| TASK SET |
#1 How many hours of community service does the post about volunteering at a Halloween spooky house say students need to graduate?
#2 Retype everything in the post about volunteering at a Halloween spooky house from "Students like me" down to "doesn’t even work.".
*** TEXT ***
Tuesday, February 09, 2010
I can still remember the sticky paint dripping off my forehead. It was during the week of Halloween ’08, and I volunteered at spooky house at the Fremont Hub. I thought that I would be dressed up as a monster and scare people in a legit haunted house, the kinds with trap doors, crazy mazes, and people hiding behind every corner. When I got to the Fremont Hub, there is a little house where I was to work at. My initial thought was, “Hey I’m going to run around scaring people and have a blast! These five hours are going to be a breeze.”
Students like me will do whatever they need to get they need to get the 20 hours of community service hours required to graduate. They can gain community hours by helping teachers out after schools, doing volunteer work at hospitals, or in my case, spend five hours in a booth with make up and a little fan that doesn’t even work.
I was to be dressed up as a scary hotel worker. The make up artist made me wear these incredibly itchy face paint and this uncomfortably warm vest and undershirt. The whole “house” was a dark hallway with booths on both sides. I had my own little booth, complete with a chair, a desk and a fan to keep me cool. It would have been great if my fan actually worked. My only line was, “Today’s special is eyeballs or whatever”, and I forgot the rest because after saying it for 120 minutes straight, I decided to make my own lines.
To make my five hours more enjoyable, I pulled out my iPod and instead of saying, “Today’s special is…” I chose to hide in a corner of my booth where people couldn’t see me, and scare anyone brave enough to cross the “haunted hotel worker”. When a person would pass by, I would let out the most gruesome scream I can make, and scare the hell out them, except I wasn’t allowed to scare little children. So, I carried on with my little role as a scary hotel worker, but my philosophy was, if a child is old enough to walk on their own, they’re fair game. I scared men, women and children. No one was safe from this hotel worker. I started screaming out random things just to pass time.
I remember scaring some James Logan cheerleaders. Man, did I get an earful when I came back to school: “Jericho, you’re an ass!”
I had some cheap laughs, but overall, a waste of five hours. When I was done with my community service, I ended up five hours richer. I appreciate the five hours of community service credit, but the people in charge could’ve set me up with a few more hours, I mean, I was a freaking hotel worker steaming in a pot of my own sweat and paint for five hours, and my fan didn’t even work.
*** End of TEXT ***
*** AVAILABLE DATA ***
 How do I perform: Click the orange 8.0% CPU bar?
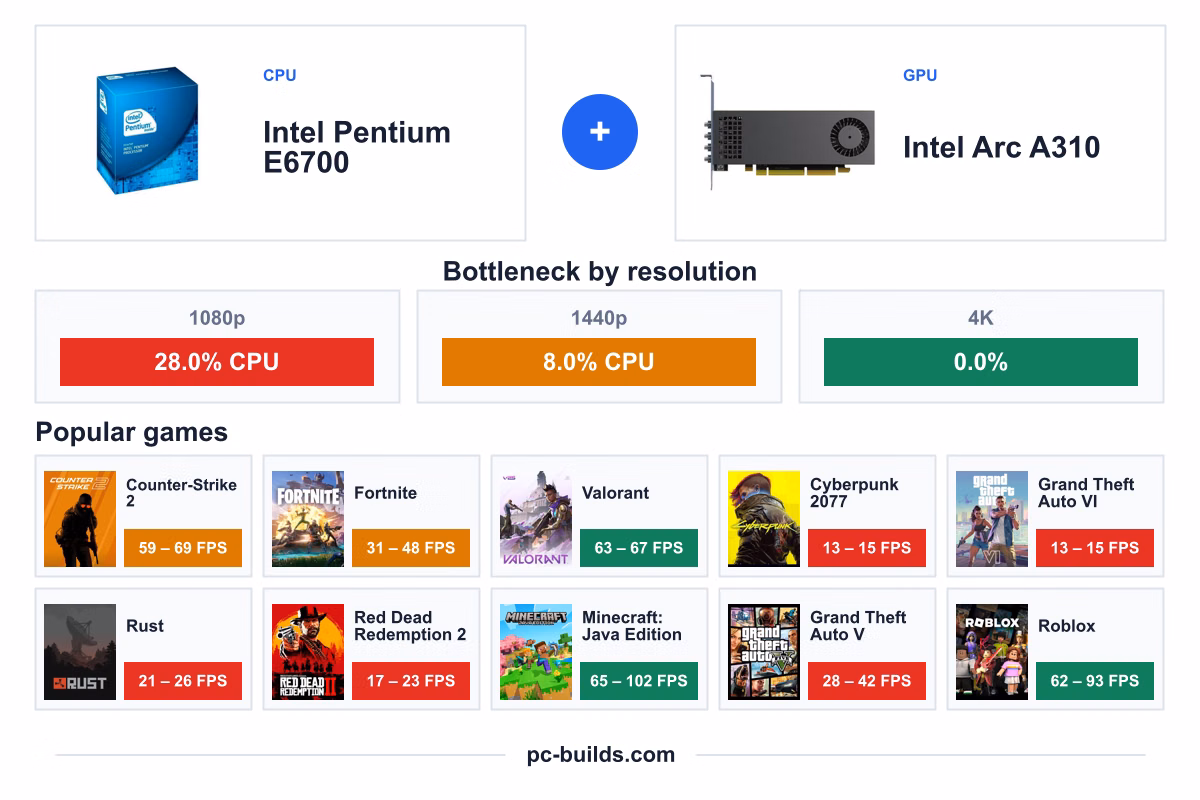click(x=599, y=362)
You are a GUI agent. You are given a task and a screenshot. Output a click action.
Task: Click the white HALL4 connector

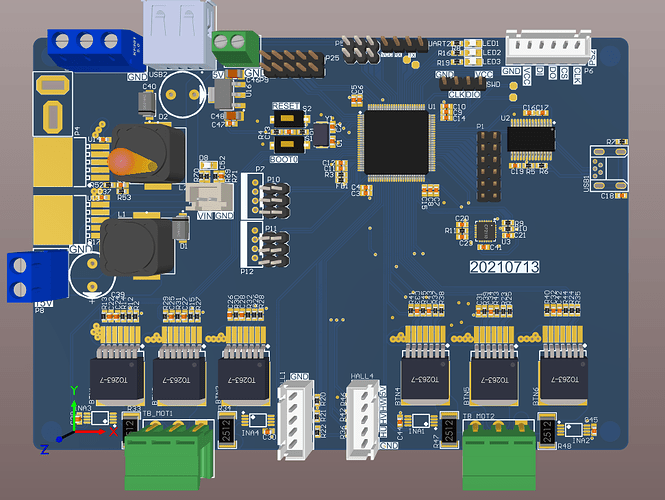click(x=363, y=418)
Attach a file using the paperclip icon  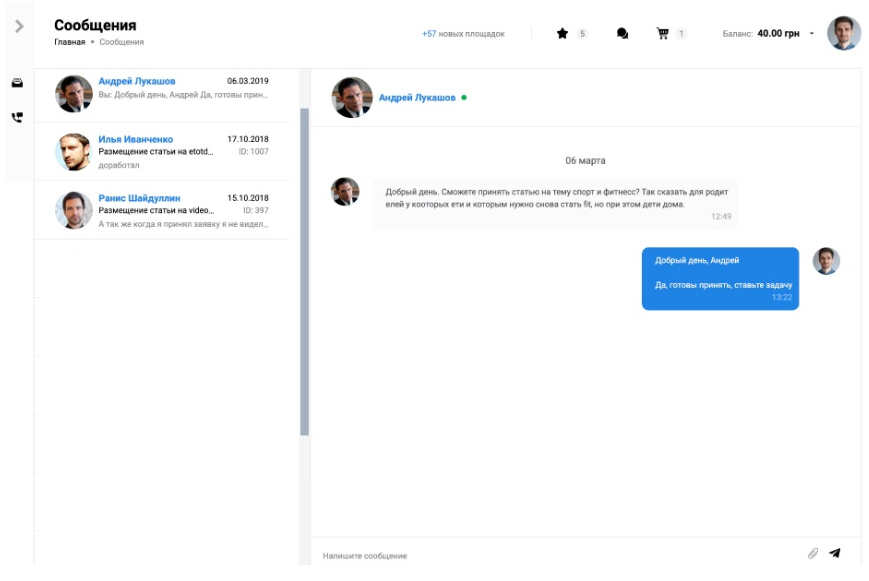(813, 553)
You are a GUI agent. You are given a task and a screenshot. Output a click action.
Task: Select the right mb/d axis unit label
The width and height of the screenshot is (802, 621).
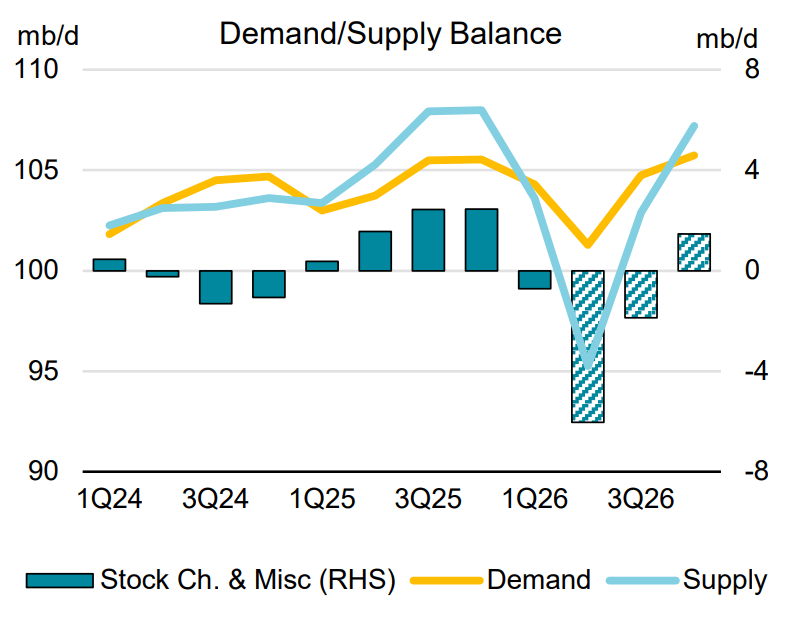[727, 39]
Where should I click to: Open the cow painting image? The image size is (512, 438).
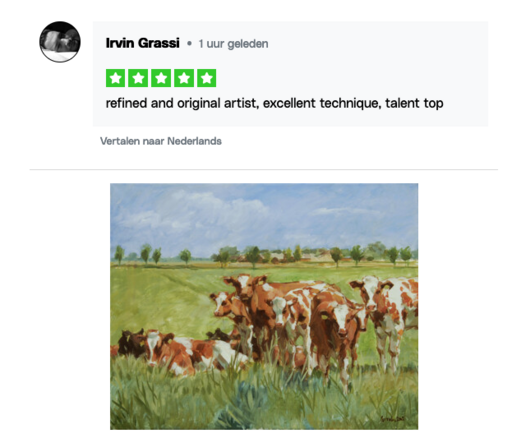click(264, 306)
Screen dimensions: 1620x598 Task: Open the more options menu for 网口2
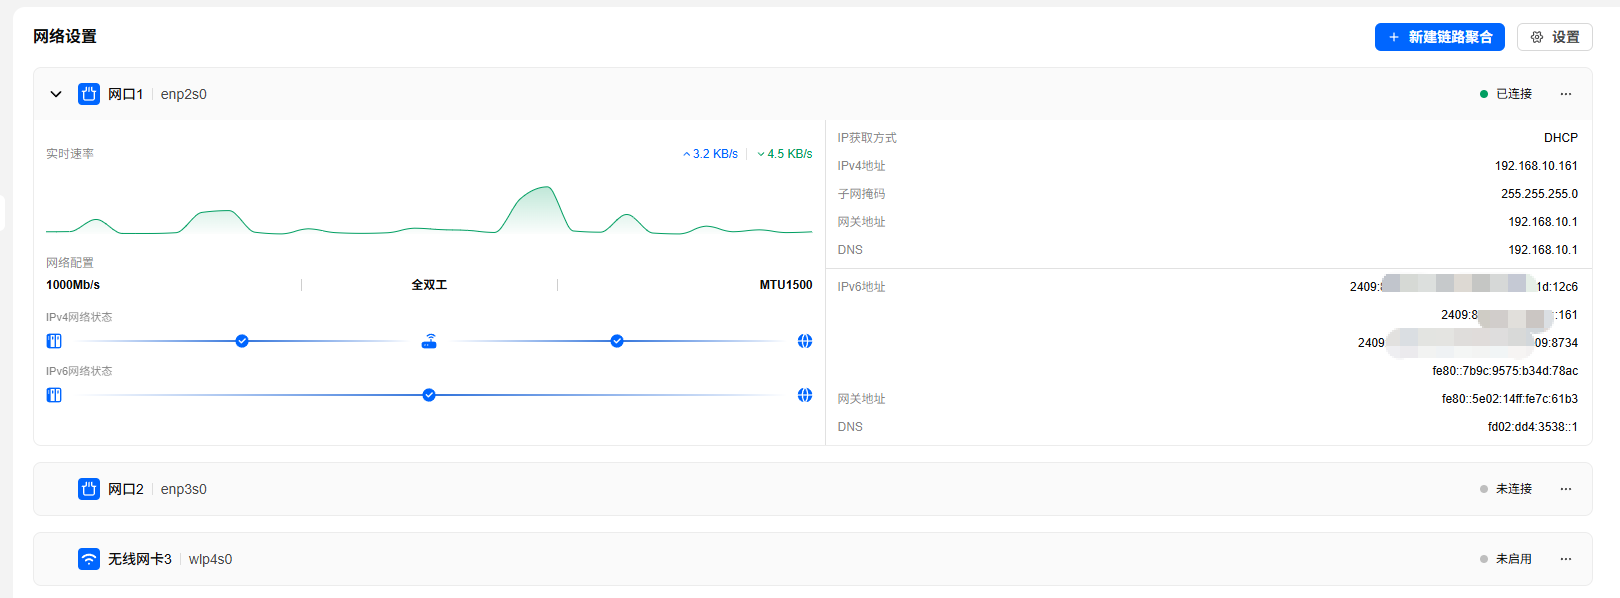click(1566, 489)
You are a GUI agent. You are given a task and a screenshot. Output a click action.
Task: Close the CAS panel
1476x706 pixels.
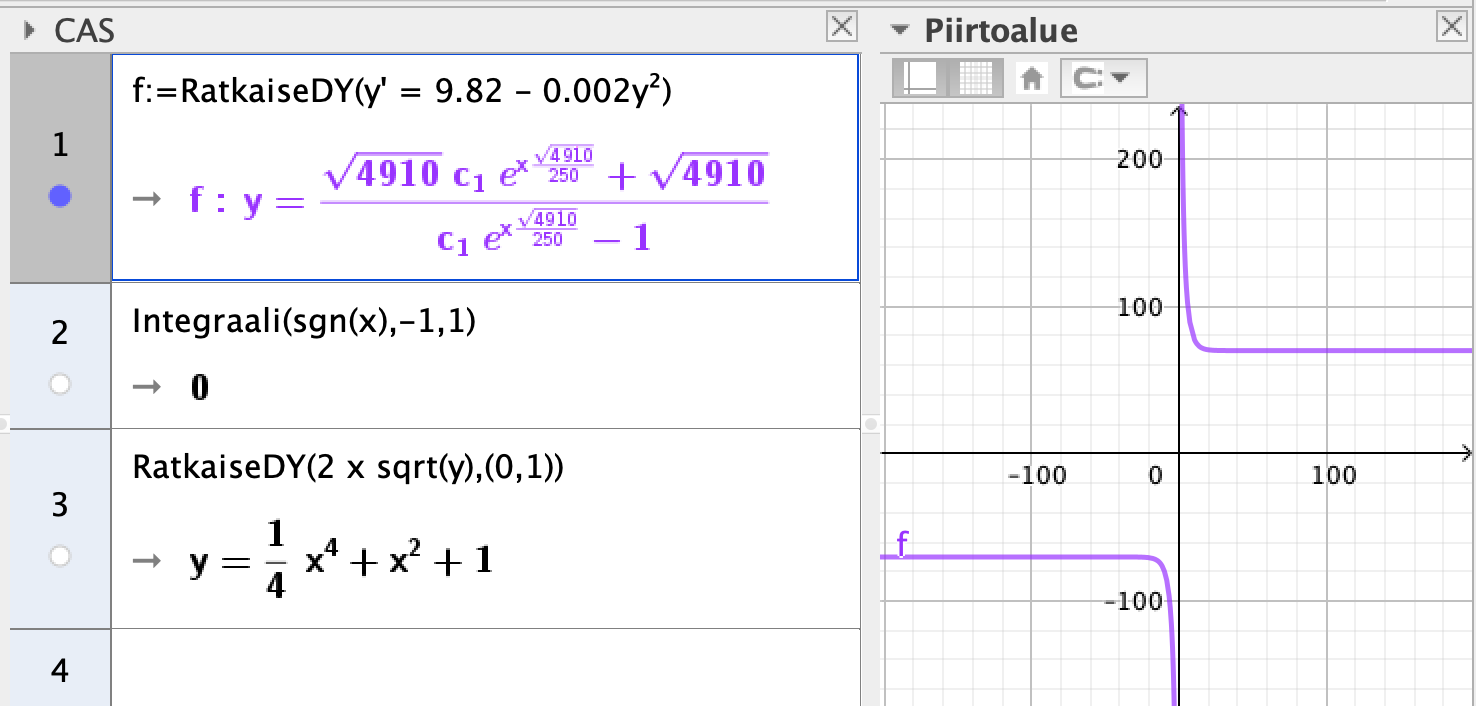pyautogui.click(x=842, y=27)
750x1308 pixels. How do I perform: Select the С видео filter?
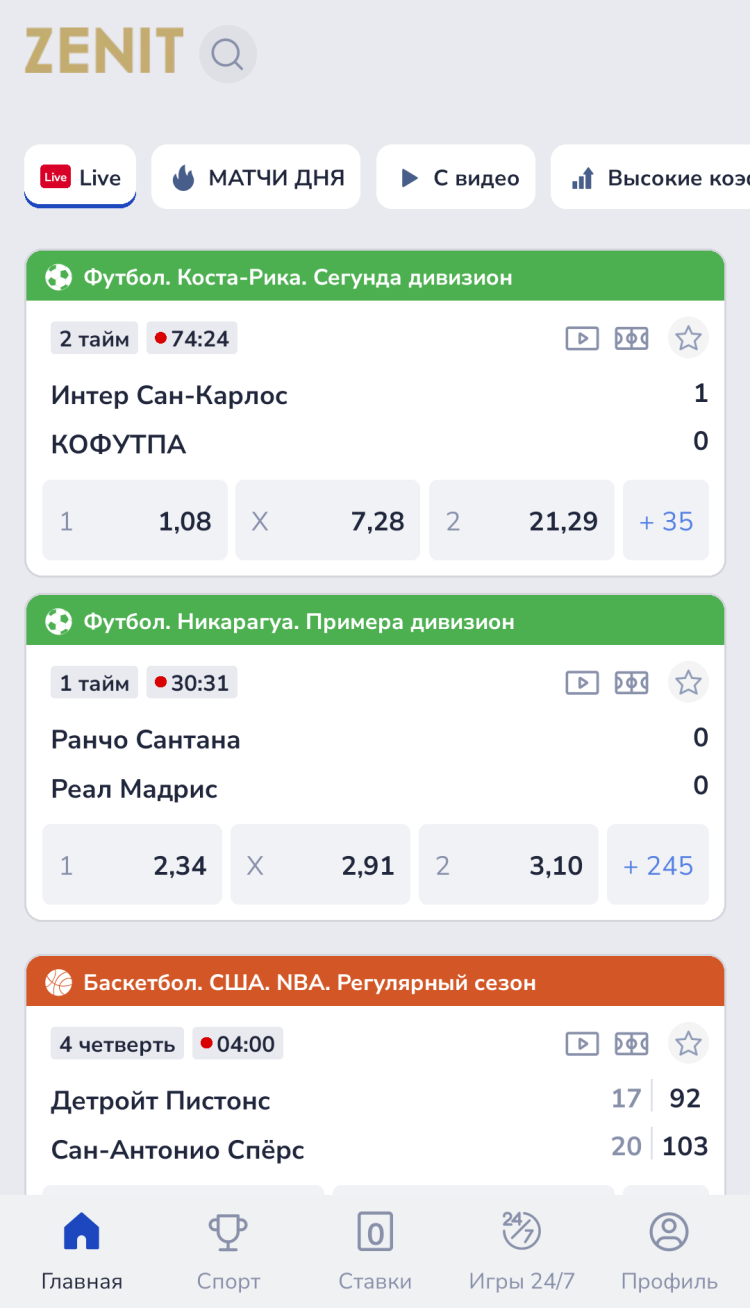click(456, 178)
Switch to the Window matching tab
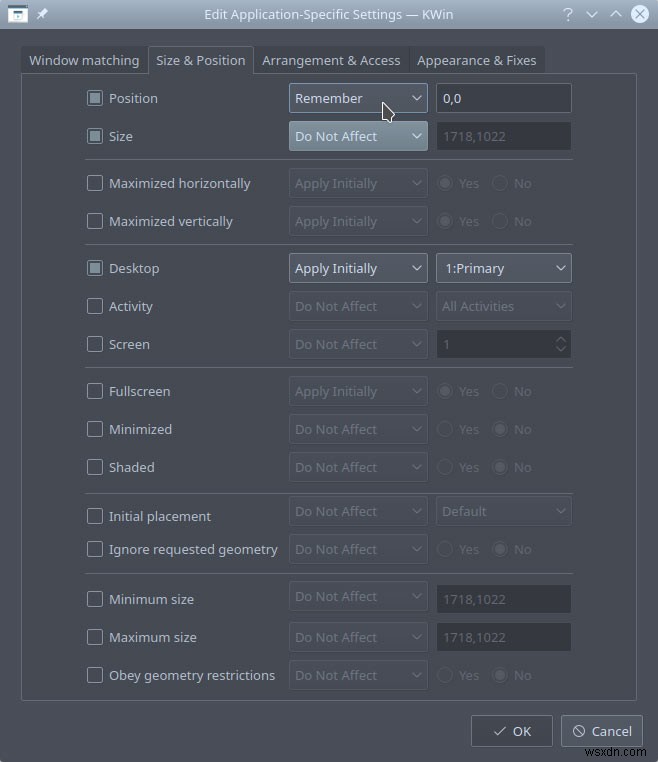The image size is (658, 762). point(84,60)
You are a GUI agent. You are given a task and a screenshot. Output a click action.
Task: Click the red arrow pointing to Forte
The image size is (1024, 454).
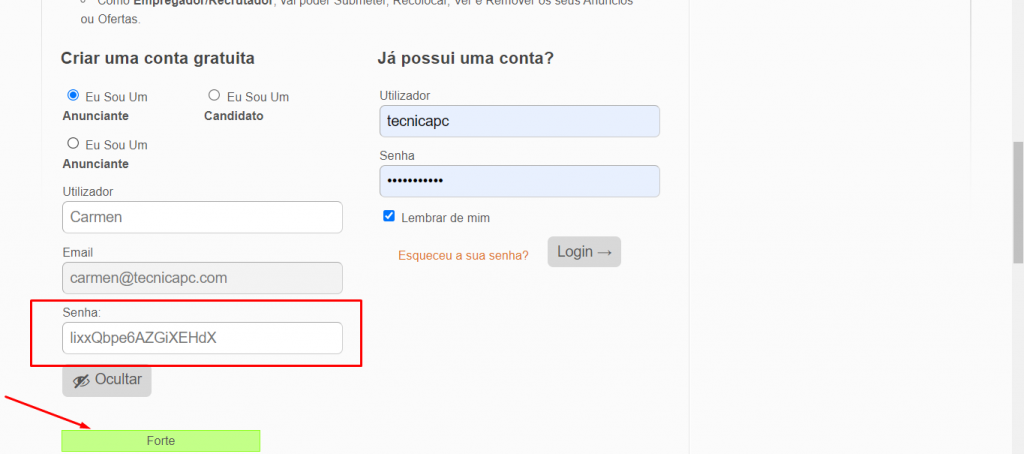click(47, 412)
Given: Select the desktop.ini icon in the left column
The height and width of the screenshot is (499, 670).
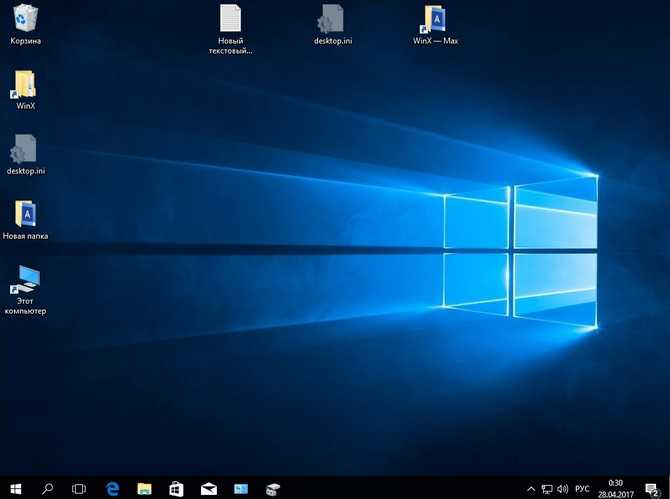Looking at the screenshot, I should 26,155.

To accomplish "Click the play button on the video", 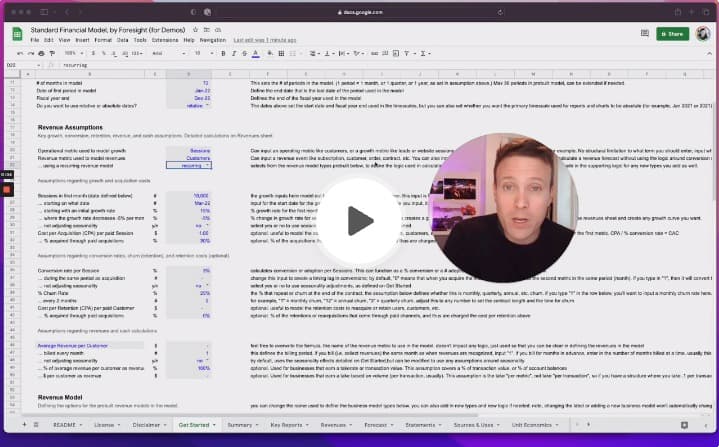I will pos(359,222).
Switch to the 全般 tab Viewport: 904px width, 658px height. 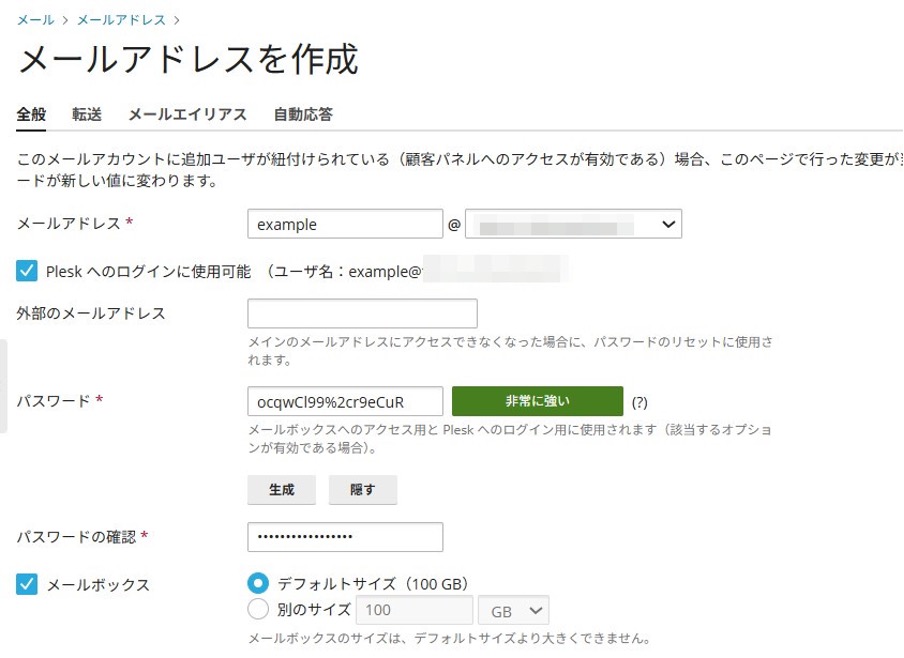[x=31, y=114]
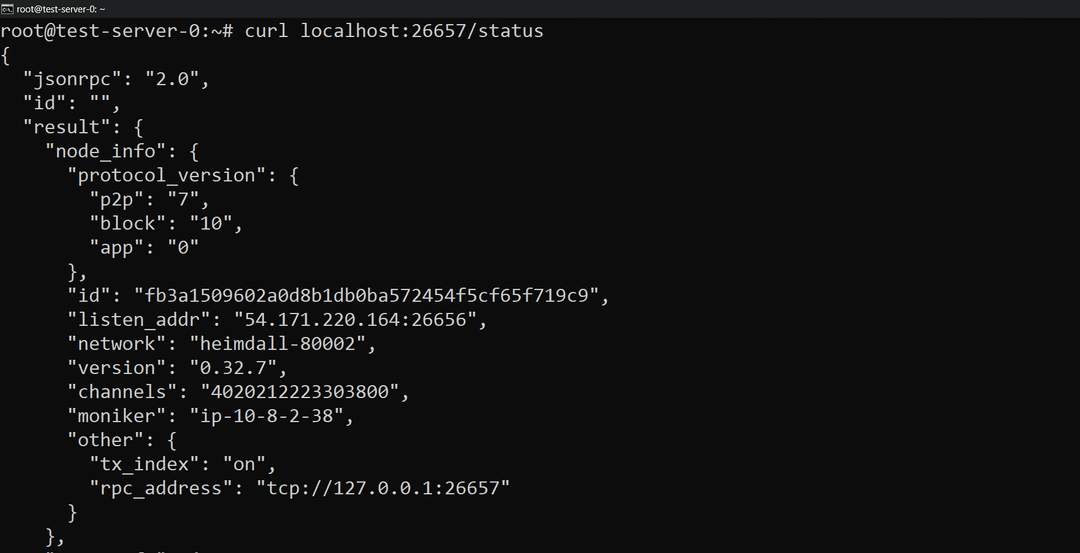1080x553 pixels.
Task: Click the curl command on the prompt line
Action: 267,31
*** End of AVAILABLE DATA ***
| ANSWERS PER TASK |
#1 20 hours.

#2
Students like me will do whatever they need to get they need to get the 20 hours of community service hours required to graduate. They can gain community hours by helping teachers out after schools, doing volunteer work at hospitals, or in my case, spend five hours in a booth with make up and a little fan that doesn’t even work.